What you are asked to do
Would you copy all lines in the data that contain the word "grid"?

Data in this exercise
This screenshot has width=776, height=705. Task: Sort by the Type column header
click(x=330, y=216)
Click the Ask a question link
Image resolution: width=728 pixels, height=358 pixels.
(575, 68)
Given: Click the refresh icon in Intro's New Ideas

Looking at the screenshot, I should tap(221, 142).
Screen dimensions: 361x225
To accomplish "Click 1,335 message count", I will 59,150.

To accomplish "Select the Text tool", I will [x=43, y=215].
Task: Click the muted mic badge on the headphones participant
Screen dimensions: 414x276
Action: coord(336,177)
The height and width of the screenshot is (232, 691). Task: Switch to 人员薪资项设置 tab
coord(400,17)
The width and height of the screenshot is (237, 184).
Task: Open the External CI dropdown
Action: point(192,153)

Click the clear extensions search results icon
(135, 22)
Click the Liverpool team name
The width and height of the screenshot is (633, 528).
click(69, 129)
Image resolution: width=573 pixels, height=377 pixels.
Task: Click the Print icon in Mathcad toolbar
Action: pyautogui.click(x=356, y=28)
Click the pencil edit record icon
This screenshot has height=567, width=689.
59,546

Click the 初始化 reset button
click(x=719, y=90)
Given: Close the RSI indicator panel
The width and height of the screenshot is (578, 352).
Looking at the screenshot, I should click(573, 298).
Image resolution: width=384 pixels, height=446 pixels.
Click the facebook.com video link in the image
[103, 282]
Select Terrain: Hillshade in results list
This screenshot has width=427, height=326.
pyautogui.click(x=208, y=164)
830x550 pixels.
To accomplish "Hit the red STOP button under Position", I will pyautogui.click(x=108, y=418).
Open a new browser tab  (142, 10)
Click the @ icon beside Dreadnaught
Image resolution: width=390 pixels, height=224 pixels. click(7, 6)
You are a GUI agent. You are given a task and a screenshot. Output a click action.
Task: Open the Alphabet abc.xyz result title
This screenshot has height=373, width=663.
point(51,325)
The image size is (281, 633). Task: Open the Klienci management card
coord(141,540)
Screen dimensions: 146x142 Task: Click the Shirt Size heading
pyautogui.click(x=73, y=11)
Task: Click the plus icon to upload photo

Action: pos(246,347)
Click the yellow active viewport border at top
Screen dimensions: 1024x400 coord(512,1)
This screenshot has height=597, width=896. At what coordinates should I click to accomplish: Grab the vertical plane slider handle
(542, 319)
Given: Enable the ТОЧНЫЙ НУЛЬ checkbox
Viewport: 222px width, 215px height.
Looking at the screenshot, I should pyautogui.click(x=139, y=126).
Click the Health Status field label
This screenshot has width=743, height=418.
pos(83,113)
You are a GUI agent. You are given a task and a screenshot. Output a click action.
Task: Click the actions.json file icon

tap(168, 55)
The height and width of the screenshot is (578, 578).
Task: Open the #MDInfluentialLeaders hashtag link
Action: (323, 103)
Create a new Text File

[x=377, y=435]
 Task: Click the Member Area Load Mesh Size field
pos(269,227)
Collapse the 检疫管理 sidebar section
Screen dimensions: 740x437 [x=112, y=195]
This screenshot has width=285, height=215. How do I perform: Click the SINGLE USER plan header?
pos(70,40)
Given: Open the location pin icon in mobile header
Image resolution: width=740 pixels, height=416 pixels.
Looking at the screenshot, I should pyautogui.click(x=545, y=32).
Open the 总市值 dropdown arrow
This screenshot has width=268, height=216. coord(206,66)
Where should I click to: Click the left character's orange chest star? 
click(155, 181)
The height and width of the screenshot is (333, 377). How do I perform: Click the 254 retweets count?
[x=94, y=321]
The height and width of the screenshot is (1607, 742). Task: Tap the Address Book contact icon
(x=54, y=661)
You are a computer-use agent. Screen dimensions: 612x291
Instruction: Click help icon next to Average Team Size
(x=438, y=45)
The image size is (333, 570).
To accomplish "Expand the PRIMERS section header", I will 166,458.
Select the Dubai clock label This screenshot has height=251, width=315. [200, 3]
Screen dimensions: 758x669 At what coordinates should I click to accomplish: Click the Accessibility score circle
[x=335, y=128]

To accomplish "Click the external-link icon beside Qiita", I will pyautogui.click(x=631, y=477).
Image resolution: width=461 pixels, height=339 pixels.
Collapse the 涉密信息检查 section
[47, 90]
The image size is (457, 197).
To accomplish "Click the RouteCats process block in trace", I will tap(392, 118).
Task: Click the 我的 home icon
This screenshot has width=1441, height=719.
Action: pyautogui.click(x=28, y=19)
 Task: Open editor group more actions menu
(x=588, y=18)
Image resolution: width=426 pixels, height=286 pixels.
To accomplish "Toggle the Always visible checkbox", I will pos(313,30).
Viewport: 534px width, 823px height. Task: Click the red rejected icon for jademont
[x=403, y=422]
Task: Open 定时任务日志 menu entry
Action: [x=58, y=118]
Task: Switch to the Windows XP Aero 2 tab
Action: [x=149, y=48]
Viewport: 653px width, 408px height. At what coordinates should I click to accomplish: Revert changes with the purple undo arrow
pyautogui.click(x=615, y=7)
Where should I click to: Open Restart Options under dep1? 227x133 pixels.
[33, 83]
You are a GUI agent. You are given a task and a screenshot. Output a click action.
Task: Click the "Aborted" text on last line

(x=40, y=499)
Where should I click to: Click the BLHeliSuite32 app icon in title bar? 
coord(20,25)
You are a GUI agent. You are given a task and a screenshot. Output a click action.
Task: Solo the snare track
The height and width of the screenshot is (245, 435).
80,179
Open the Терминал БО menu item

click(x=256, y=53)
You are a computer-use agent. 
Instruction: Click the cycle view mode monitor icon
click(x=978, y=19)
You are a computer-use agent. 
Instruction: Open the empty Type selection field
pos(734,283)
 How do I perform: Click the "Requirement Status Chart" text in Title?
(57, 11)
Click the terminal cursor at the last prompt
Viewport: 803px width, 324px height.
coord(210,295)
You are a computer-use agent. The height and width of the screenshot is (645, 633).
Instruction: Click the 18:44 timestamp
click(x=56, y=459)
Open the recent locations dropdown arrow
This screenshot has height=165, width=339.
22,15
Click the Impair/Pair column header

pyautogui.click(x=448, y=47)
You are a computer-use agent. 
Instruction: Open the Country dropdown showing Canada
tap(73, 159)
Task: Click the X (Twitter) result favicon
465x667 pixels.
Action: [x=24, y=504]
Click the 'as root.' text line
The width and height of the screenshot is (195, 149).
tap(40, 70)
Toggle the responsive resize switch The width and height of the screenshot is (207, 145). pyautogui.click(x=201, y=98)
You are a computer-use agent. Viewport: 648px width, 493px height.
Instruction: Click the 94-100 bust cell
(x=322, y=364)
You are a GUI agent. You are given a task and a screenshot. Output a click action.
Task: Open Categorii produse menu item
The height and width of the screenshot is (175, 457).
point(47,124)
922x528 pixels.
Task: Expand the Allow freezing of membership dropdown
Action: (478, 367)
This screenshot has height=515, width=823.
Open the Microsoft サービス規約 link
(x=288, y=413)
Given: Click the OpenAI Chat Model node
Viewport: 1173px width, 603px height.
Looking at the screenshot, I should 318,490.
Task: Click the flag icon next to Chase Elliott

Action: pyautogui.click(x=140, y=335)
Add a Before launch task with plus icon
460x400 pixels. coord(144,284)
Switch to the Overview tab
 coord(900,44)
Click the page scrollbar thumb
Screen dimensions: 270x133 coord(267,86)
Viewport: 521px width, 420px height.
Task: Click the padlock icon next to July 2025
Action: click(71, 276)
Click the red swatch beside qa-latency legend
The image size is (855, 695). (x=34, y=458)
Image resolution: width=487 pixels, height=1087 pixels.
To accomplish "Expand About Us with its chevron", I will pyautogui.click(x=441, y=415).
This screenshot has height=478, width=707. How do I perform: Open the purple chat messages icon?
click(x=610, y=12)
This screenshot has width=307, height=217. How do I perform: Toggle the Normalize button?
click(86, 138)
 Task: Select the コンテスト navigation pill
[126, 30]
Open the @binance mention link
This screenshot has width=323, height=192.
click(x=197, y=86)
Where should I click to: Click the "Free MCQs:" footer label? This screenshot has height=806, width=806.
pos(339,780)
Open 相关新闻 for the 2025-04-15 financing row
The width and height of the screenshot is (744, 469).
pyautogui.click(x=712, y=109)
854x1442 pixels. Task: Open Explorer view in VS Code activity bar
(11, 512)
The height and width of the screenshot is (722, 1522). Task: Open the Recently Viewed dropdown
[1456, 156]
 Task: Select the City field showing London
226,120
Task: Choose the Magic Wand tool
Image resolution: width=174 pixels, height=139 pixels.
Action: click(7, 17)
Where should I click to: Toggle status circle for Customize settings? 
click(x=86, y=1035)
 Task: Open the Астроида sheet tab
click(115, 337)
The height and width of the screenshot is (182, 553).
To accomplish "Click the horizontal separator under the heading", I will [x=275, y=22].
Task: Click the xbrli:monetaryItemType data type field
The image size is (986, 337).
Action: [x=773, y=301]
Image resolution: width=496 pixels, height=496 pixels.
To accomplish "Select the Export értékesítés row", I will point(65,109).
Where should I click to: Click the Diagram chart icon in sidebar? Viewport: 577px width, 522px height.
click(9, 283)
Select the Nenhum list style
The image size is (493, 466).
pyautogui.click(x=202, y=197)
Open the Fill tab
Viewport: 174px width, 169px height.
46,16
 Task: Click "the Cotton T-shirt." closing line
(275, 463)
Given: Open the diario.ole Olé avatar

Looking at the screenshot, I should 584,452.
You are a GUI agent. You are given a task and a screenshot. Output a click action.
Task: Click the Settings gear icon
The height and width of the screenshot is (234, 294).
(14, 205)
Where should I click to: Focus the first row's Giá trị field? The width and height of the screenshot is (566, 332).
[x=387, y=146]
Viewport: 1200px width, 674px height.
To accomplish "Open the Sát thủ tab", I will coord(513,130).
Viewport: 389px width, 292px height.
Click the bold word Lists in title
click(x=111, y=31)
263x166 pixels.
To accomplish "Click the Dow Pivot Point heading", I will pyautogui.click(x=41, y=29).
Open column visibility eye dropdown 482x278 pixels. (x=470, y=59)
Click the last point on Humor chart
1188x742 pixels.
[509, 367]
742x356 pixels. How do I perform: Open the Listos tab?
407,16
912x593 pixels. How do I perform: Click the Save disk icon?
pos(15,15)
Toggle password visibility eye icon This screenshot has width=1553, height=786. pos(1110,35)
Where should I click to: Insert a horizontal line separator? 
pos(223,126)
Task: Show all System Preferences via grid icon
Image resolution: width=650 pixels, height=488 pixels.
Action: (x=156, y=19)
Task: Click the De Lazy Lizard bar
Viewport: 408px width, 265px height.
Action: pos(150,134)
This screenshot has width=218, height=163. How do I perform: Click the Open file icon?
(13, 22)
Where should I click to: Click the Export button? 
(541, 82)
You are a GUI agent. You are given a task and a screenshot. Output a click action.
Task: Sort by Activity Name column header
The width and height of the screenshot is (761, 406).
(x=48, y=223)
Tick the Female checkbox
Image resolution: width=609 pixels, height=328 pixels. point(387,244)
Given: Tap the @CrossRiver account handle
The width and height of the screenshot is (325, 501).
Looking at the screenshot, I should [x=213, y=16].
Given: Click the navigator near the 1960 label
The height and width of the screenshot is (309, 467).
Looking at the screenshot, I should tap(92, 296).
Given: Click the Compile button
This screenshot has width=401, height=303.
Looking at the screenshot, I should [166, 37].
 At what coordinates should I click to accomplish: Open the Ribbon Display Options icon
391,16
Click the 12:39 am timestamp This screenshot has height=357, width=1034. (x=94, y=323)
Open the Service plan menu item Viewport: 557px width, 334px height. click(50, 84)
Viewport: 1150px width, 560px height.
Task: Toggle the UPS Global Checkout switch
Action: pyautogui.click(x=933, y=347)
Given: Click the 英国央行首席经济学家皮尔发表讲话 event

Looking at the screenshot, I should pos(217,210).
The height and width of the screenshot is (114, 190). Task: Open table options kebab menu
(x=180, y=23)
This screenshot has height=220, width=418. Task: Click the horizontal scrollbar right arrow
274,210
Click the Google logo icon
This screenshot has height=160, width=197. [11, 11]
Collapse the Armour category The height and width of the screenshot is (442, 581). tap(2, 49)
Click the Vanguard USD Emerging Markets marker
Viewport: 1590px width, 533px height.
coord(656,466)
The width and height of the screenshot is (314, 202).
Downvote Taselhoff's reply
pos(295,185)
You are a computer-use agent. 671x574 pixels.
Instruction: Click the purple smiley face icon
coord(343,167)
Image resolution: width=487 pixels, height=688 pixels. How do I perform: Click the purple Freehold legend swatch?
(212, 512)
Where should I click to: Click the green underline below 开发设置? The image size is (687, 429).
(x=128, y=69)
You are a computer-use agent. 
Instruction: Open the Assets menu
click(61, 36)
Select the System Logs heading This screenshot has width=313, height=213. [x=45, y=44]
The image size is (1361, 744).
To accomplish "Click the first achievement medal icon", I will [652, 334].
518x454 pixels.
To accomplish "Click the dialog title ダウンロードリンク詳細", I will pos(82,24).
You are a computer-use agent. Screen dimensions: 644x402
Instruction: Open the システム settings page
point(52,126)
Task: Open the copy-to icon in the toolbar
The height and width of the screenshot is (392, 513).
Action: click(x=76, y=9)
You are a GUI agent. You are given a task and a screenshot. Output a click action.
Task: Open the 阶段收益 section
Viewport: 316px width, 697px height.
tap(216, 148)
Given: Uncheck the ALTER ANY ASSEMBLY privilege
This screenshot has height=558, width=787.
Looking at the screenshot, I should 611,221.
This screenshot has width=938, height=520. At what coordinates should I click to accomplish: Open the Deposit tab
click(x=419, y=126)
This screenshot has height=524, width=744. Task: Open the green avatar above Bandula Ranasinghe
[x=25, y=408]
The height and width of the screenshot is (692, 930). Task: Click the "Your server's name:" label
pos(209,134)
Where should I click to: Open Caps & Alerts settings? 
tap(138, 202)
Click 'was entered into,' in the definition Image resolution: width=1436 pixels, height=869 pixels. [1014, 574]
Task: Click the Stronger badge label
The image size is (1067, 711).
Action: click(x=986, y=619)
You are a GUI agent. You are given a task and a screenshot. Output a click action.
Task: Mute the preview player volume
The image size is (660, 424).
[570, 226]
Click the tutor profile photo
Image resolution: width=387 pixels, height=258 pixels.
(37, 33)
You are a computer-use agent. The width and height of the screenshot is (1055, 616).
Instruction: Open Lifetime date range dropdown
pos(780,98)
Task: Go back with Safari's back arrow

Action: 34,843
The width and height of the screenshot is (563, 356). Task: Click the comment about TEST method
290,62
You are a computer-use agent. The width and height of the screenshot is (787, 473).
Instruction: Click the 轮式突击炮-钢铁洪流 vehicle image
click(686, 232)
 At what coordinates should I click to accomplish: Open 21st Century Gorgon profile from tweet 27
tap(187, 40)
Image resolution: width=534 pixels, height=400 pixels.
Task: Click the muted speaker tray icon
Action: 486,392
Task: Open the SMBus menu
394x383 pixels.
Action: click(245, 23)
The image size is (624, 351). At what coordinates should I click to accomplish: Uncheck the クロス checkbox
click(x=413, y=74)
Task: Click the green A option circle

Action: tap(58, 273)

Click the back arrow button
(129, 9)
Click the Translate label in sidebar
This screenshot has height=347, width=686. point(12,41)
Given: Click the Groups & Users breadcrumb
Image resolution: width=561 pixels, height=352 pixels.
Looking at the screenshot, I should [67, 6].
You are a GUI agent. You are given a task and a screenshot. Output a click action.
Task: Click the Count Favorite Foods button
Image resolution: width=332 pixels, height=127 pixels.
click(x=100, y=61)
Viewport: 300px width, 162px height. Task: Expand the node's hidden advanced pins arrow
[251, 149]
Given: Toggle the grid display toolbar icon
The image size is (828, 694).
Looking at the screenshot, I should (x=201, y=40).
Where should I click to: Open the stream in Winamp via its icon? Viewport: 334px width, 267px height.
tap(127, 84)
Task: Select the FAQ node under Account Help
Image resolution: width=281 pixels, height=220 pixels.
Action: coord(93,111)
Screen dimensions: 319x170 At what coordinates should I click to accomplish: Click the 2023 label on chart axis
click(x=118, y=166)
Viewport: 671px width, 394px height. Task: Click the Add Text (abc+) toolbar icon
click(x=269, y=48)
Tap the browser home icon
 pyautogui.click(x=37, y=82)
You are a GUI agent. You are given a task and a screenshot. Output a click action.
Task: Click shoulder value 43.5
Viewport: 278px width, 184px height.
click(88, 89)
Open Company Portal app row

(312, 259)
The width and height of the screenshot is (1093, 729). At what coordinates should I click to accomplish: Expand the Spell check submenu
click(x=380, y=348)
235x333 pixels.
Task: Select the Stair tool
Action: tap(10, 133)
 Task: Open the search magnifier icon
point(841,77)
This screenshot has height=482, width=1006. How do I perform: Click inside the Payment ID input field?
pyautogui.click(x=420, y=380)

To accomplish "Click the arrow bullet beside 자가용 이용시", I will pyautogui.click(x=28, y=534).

Solution for this task
Task: Show all System Preferences via grid icon
Given: Toggle the grid display toolbar icon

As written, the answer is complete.